Exercise requirements —
Transcribe verbatim the passage of the text on the Ontological Argument below, from "In the eleventh" to "exists in reality.".

[[ Text under study, beginning ]]

Sunday, July 8, 2012

Alvin Plantinga and the Ontological Argument

In the eleventh century, Anselm of Canterbury wrote the most influential version of the Ontological Argument for the existence of God. Basically, it goes this way. Imagine the greatest being that can be conceived. Anyone can. Even the person that says, “God doesn’t exist,” can conceive such a being: she’s just uttered a sentence about that being. But the greatest being that can be conceived can’t exist in the mind alone; if it did, we could conceive of that same being having real existence, which would be even greater than the being that exists only in our minds. That would mean a being exists that is even greater than the greatest being that can be conceived. Greater than the greatest? Nonsense. Since we have reached a contradiction, we must reject our supposition, namely our supposition that God only exists in the mind. Ergo, He exists in reality.

Alvin Plantinga believes that God exists but doesn’t think that this argument proves it. But he doesn’t like any of the published refutations, either, including the famous refutation by Kant. His long, detailed analysis in chapters 2 and 3 of God and Other Minds involves a lot of experiments with multiple variations of particular lines in order to try to make either the argument or one of the refutations work, and I definitely didn’t follow it all. But his own refutation seems to hinge on a problem with the supposition that this greatest possible being (oh, by the way, one of his alternatives talks about the greatest possible being instead of the greatest conceivable being, a distinction that cuts away a lot of underbrush by removing the implied minds that have to conceive all these beings) can be conceived of in two varieties – one existing in the imagination only and one existing in reality – and that the two varieties can be compared. The existing one can’t be exactly the same as the imaginary except with the added property of existence: we defined the original being as the greatest possible being, so they would each have to be the greatest possible being, which is impossible from the outset.

In my previous post, I mentioned an experience that keeps occurring as I read this book: I’ll start to think of a problem, something it seems that Plantinga is missing, and then a few pages later find him mentioning it himself. In this section of the book, the prime example involves intensional objects. Plantinga explores the sentence “Dragons don’t exist” for quite a while without mentioning intensional objects. If dragons don’t exist, he says, then what are we talking about? What exactly is the subject of the sentence? The sentence isn’t nonsense, so we aren’t talking about nothing. Hey, I say to the book, I know the answer: dragons are intensional objects. And sure enough, after the turn of a leaf or two, Plantinga finally brings the topic up.

An intensional object is an object that resides in our conception. We know what a dragon is and would know one when we saw one. In fact we do see them – in movies – and recognize them as dragons. So something exists, and yet what exists isn’t exactly a dragon. It’s not just an idea of a dragon either, though. Several years ago I read a book by Nicholas Wolterstorff that helped me straighten this problem out. In it, he explored the ontology (the mode of existence) of a fictional character. Let’s use Ebenezer Scrooge for our example. Does he or did he exist in real life? No. But we can talk about him: we know what job he has (money lender), what kinds of things he says (“Bah! Humbug!”), where he lives (top floor), who he knows (Bob Cratchit), and what he eats (gruel). We even know things about him that Dickens doesn’t tell us. We know for instance that he has two legs, even though Dickens never counts them for us. But what is the nature of the being that has these two legs? He isn’t a real man. But he can’t exactly be a thought either, because thoughts don’t have legs. So he is an object with existence in our thoughts: an intensional object.

[[ Text under study, end ]]
[[ Information given, beginning ]]

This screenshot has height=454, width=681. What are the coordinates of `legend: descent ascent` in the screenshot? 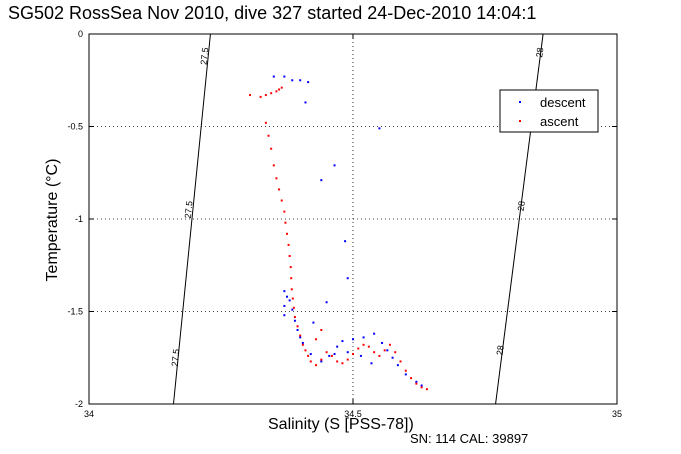 It's located at (549, 111).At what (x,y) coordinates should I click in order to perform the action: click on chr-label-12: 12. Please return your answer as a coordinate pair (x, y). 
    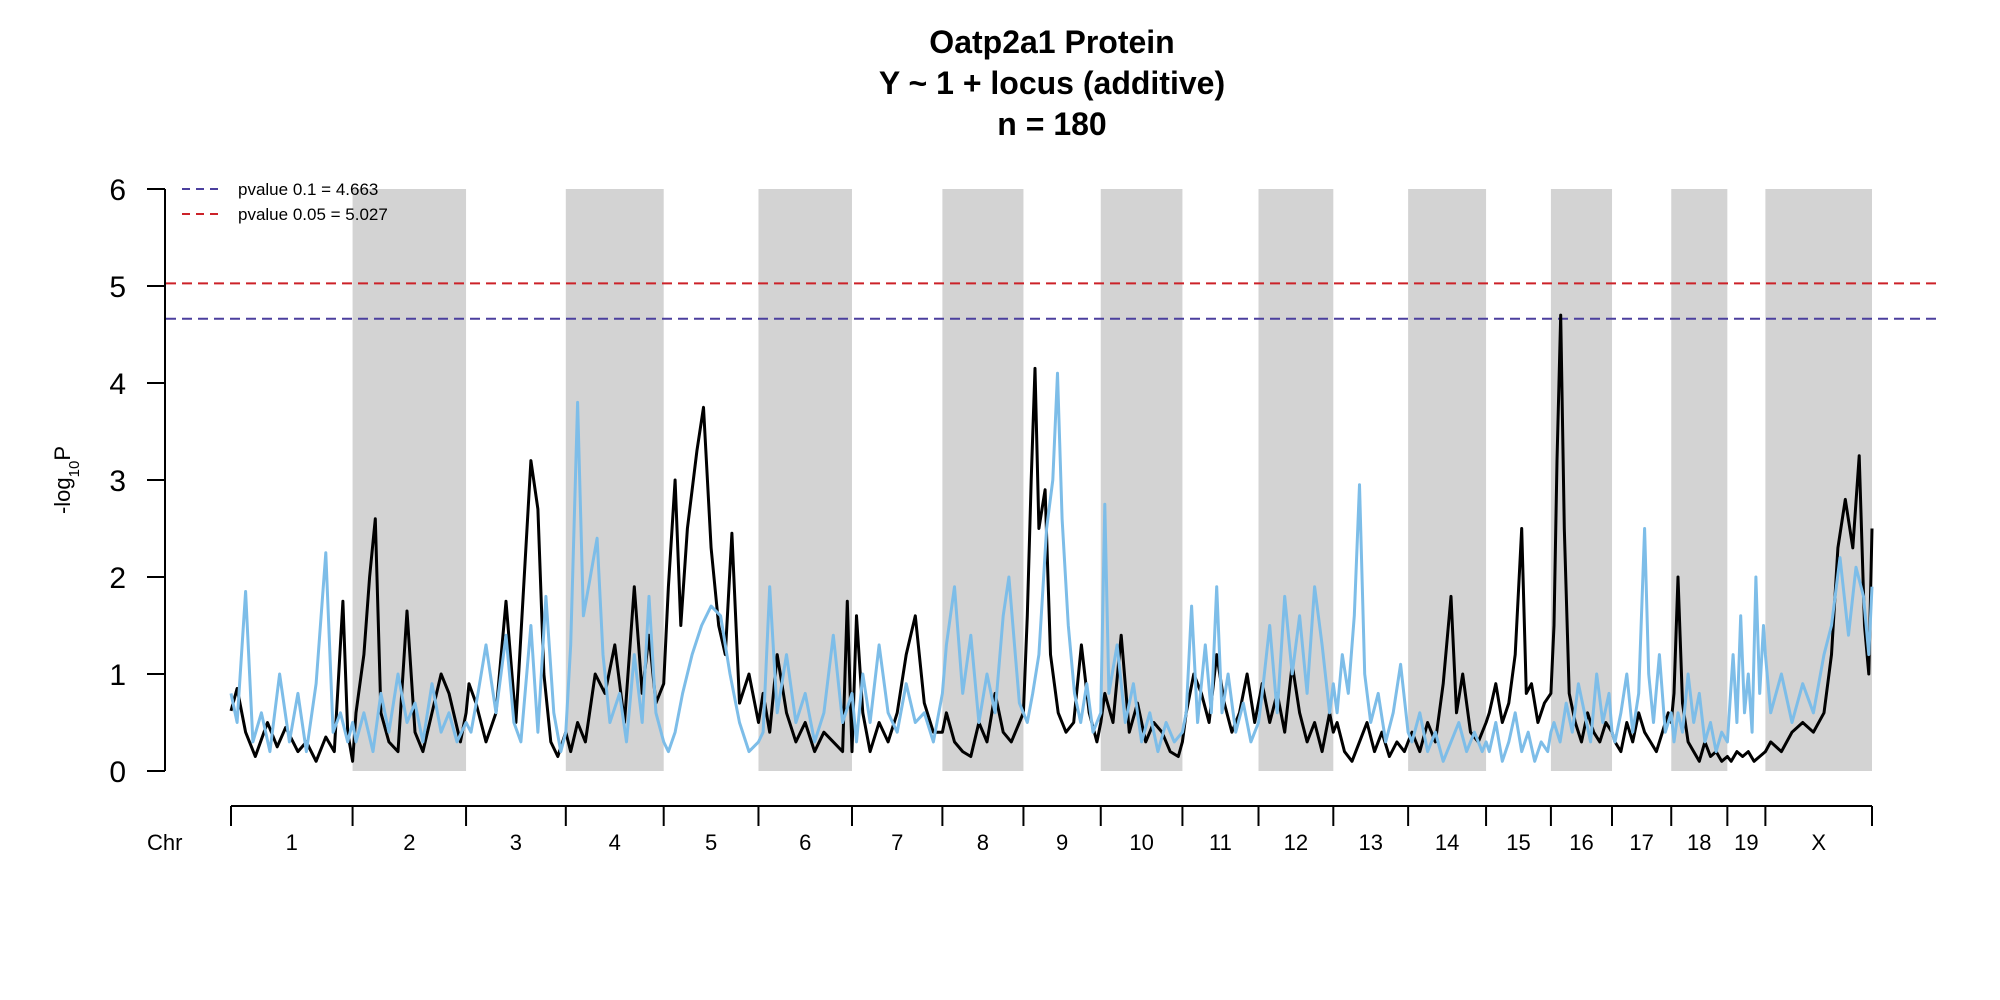
    Looking at the image, I should click on (1296, 842).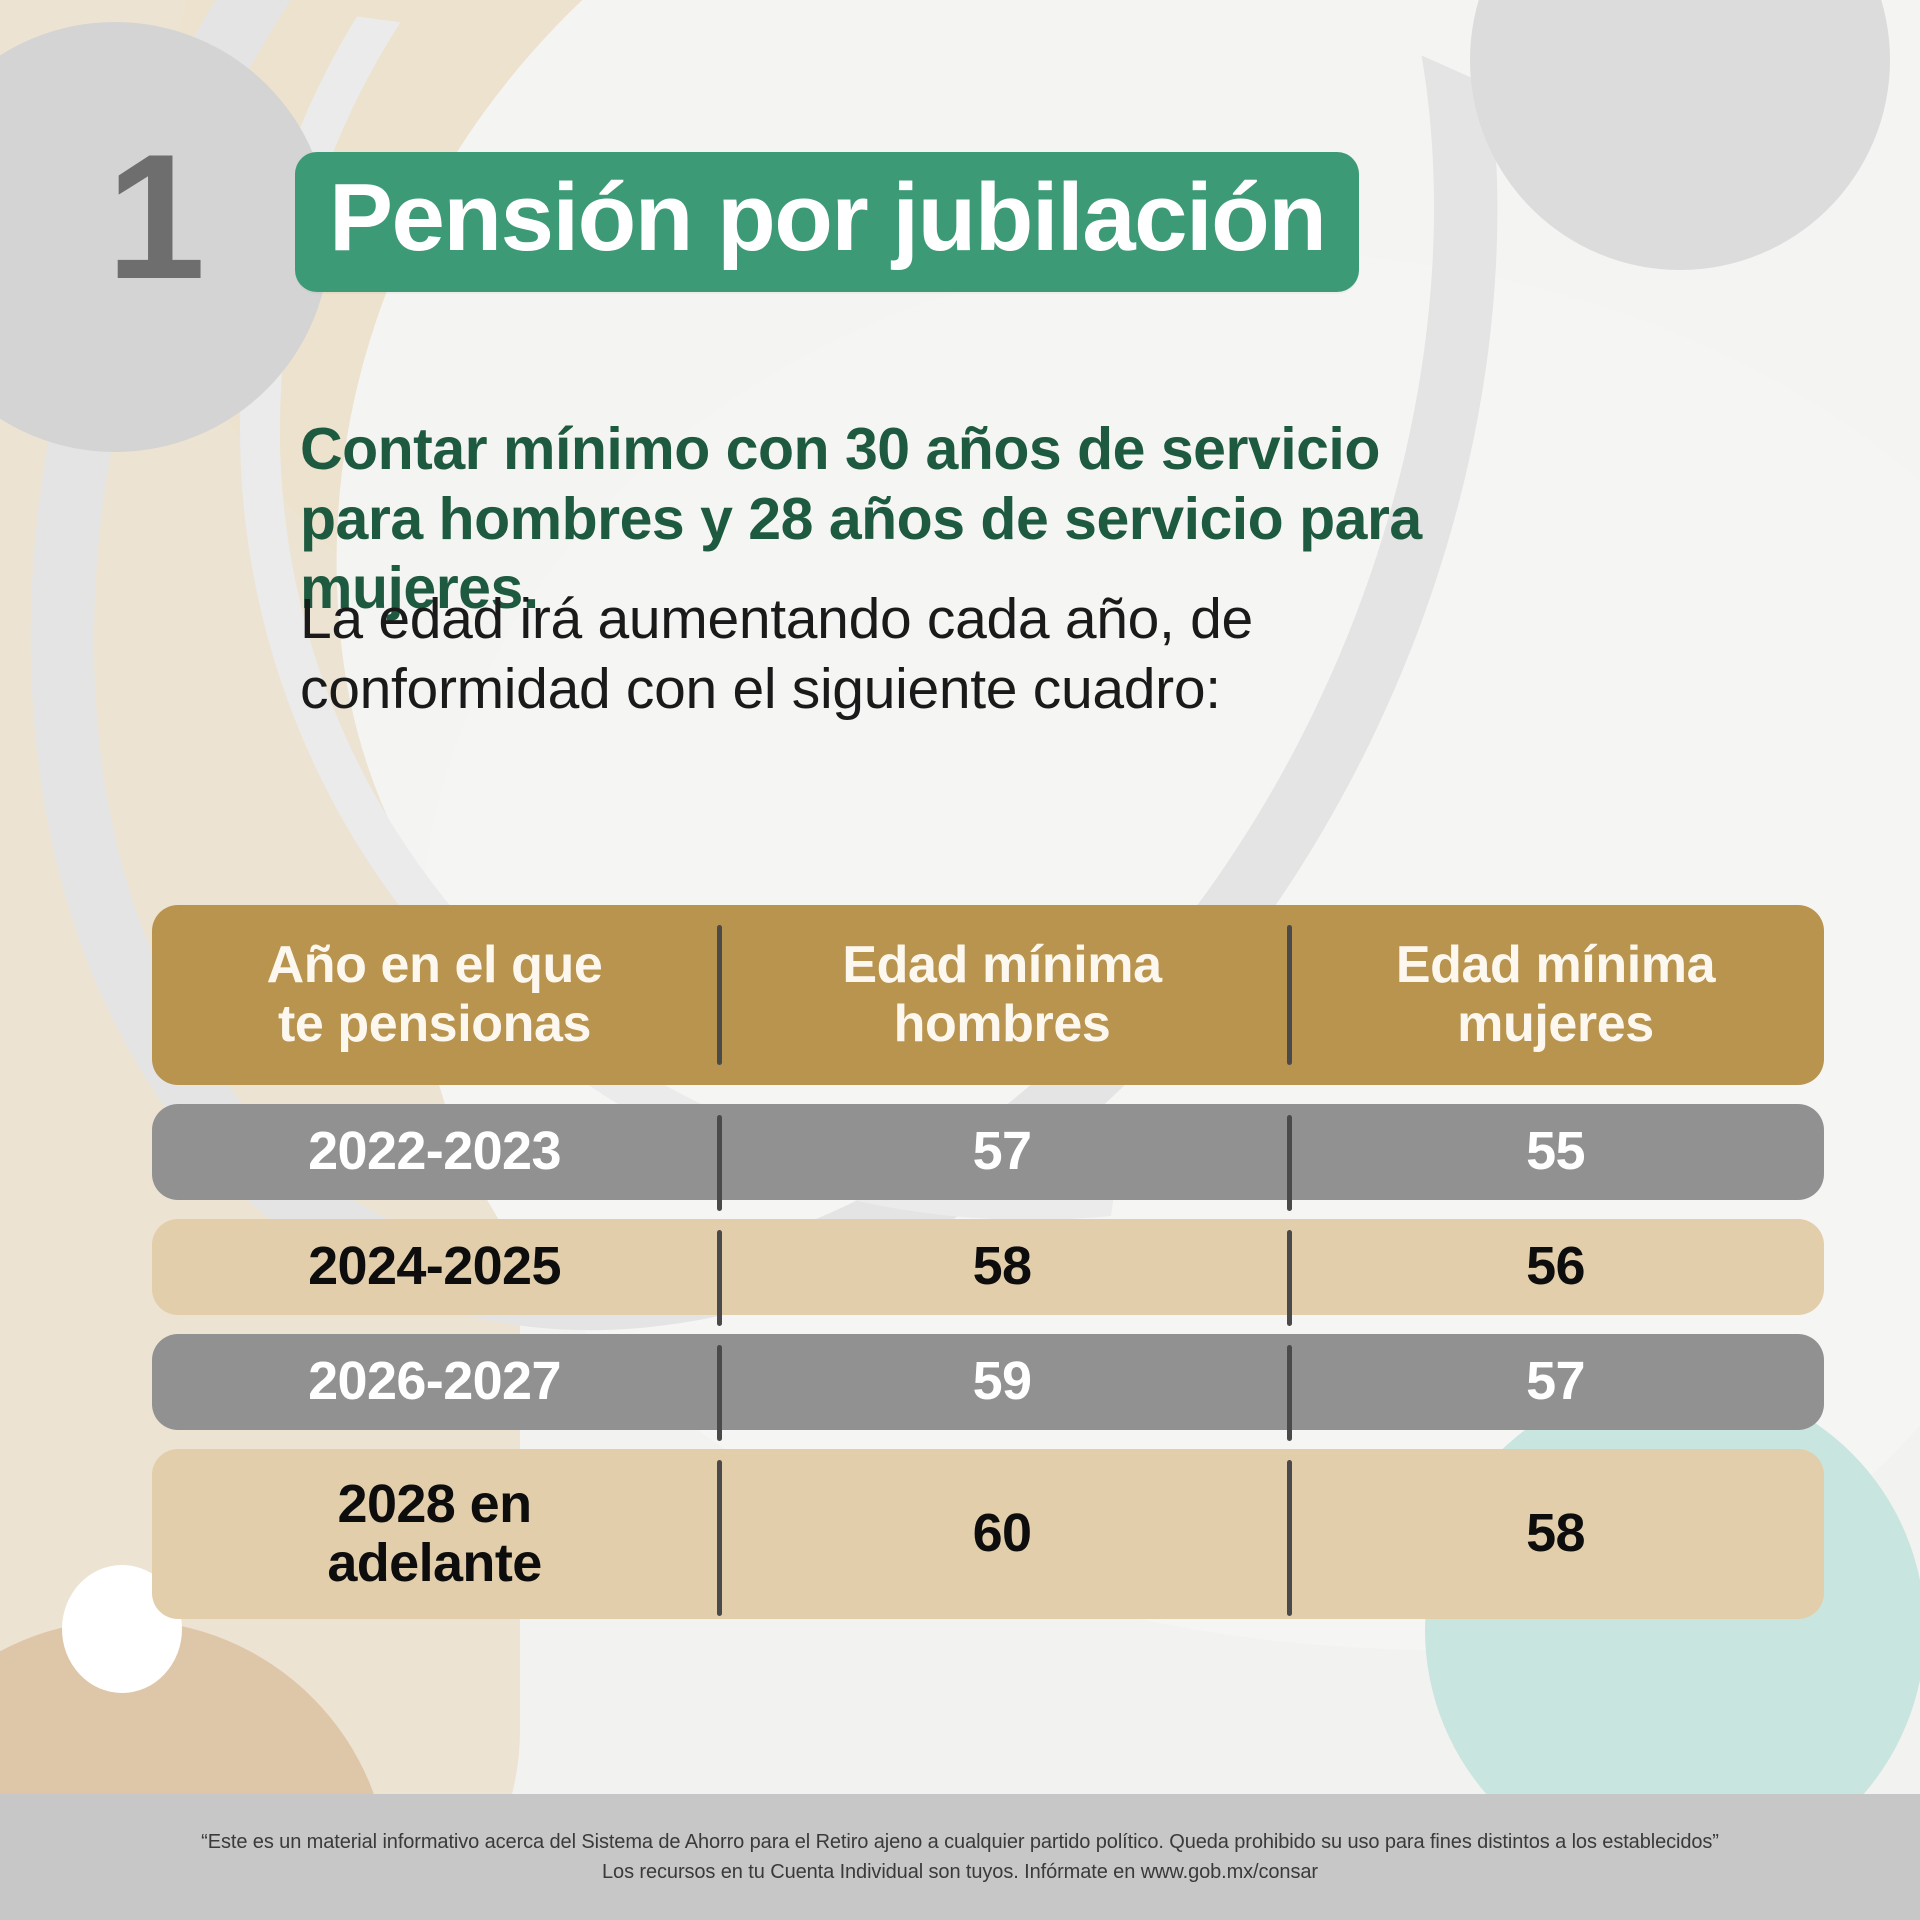 The width and height of the screenshot is (1920, 1920). I want to click on column-header-women: Edad mínima mujeres, so click(1556, 995).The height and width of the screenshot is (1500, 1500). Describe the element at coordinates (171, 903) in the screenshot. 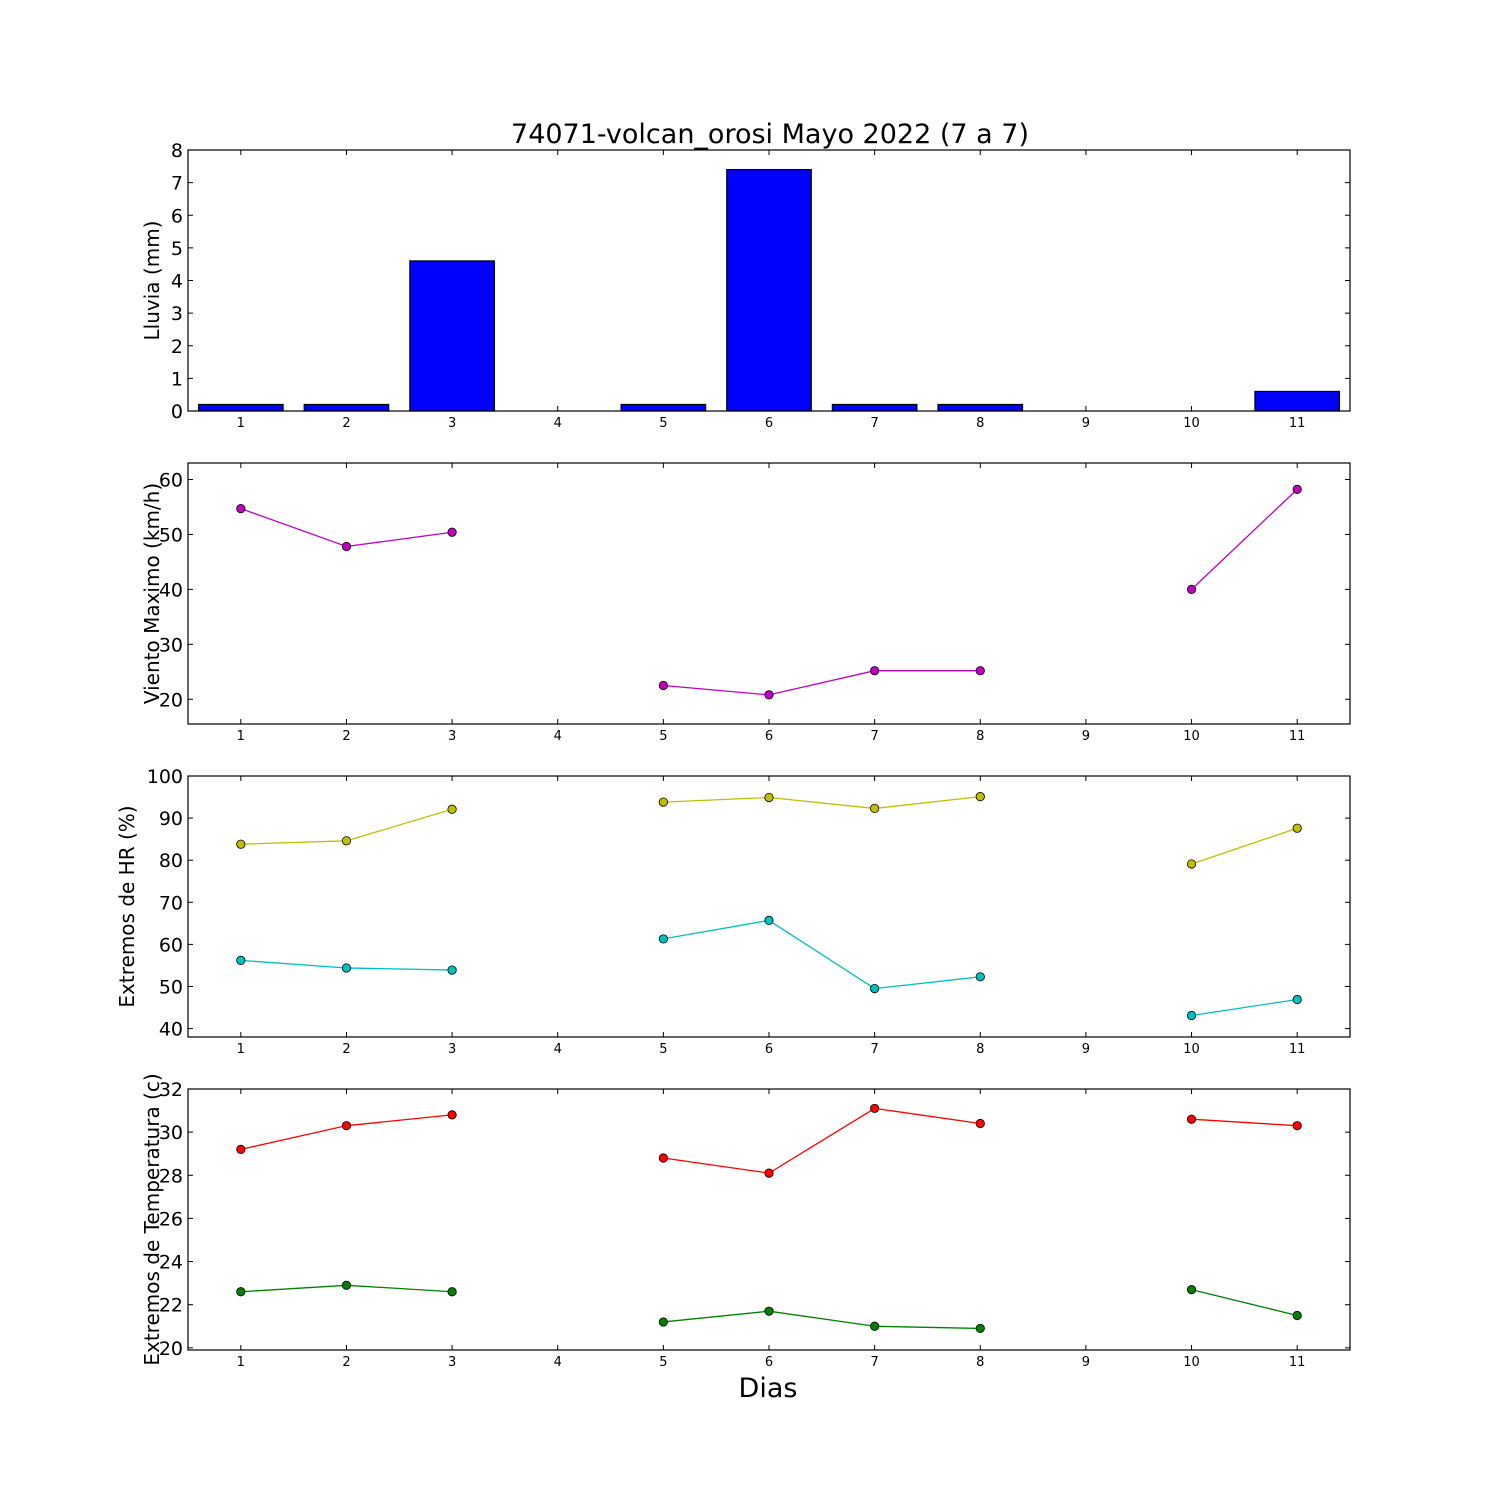

I see `y-tick-label: 70` at that location.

[[ Information given, end ]]

Completed exercise —
In the eleventh century, Anselm of Canterbury wrote the most influential version of the Ontological Argument for the existence of God. Basically, it goes this way. Imagine the greatest being that can be conceived. Anyone can. Even the person that says, “God doesn’t exist,” can conceive such a being: she’s just uttered a sentence about that being. But the greatest being that can be conceived can’t exist in the mind alone; if it did, we could conceive of that same being having real existence, which would be even greater than the being that exists only in our minds. That would mean a being exists that is even greater than the greatest being that can be conceived. Greater than the greatest? Nonsense. Since we have reached a contradiction, we must reject our supposition, namely our supposition that God only exists in the mind. Ergo, He exists in reality.